FIG. 3.

The plasma membrane microlocalization of monopalmitoylated H-rasG12V C184S emulates that of GFP-N-rasG12V. Apical plasma membrane sheets from BHK cells transiently expressing GFP-ras proteins were labeled with anti-GFP antibodies coupled directly to 4-nm gold. Where indicated, cells were incubated with 1% β-methyl-cyclodextrin for 30 min to deplete cell surface cholesterol. The immunogold point patterns were analyzed using Ripley's K-function.

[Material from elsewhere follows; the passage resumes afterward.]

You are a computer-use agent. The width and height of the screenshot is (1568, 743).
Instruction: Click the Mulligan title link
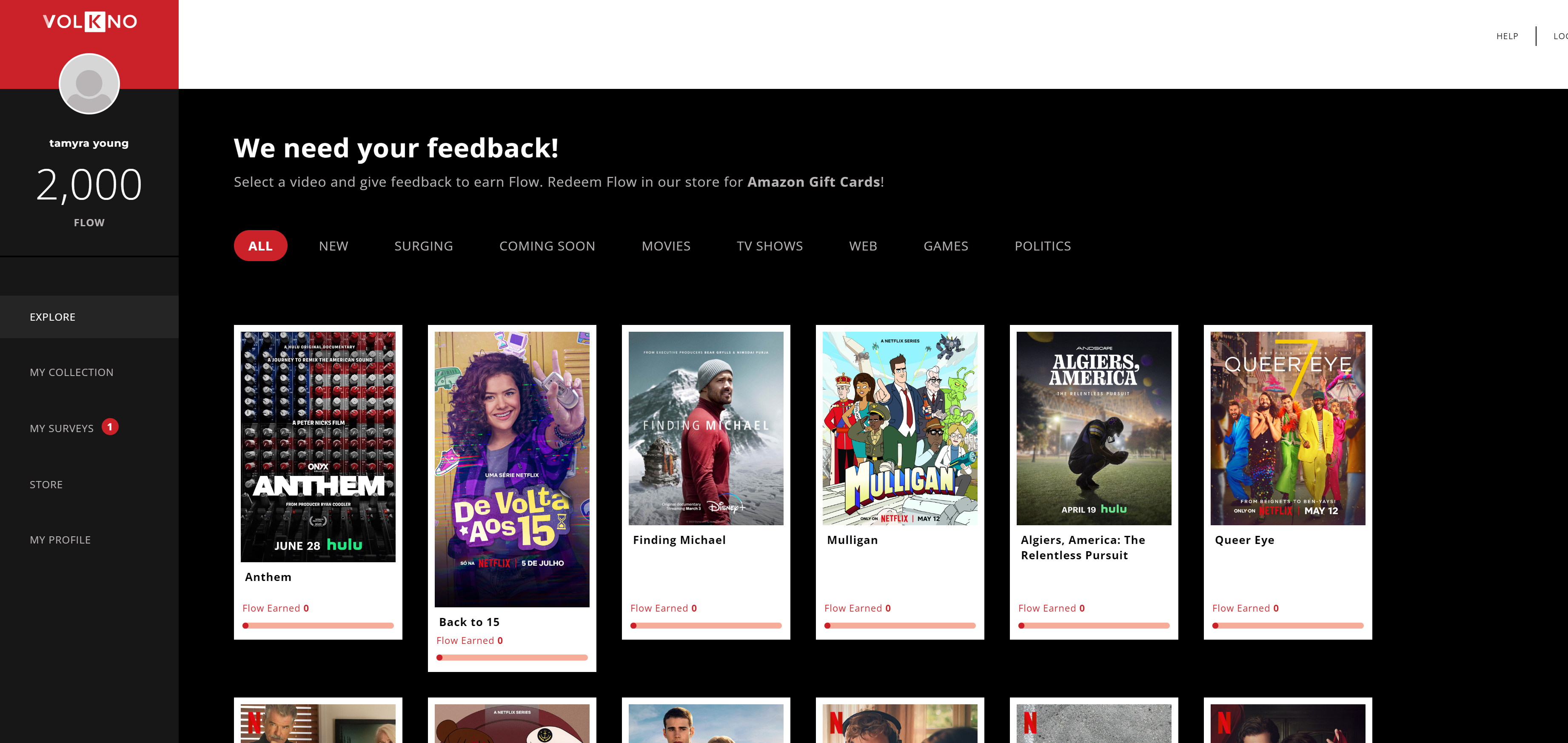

The graphs show weighted mean K-functions (n = 8 to 17 sheets) standardized on the 99% confidence interval (CI) for complete spatial randomness. The average number of gold particles per plasma membrane sheet evaluated was 939 μm⁻². In this analysis a pattern is significantly clustered if the L(r) − r curve leaves the CI (i.e., is >1), whereas in a random pattern the L(r) − r approximates to 0 for all values of r (for examples see references 37 and 42). Differences between control and cholesterol-depleted membranes were evaluated for each construct using bootstrap tests. A statistically significant effect of cholesterol depletion is seen on the clustering of GFP-H-ras (P = 0.017), GFP-N-rasG12V (P = 0.039), and GFP-H-rasG12V C184S (P = 0.001).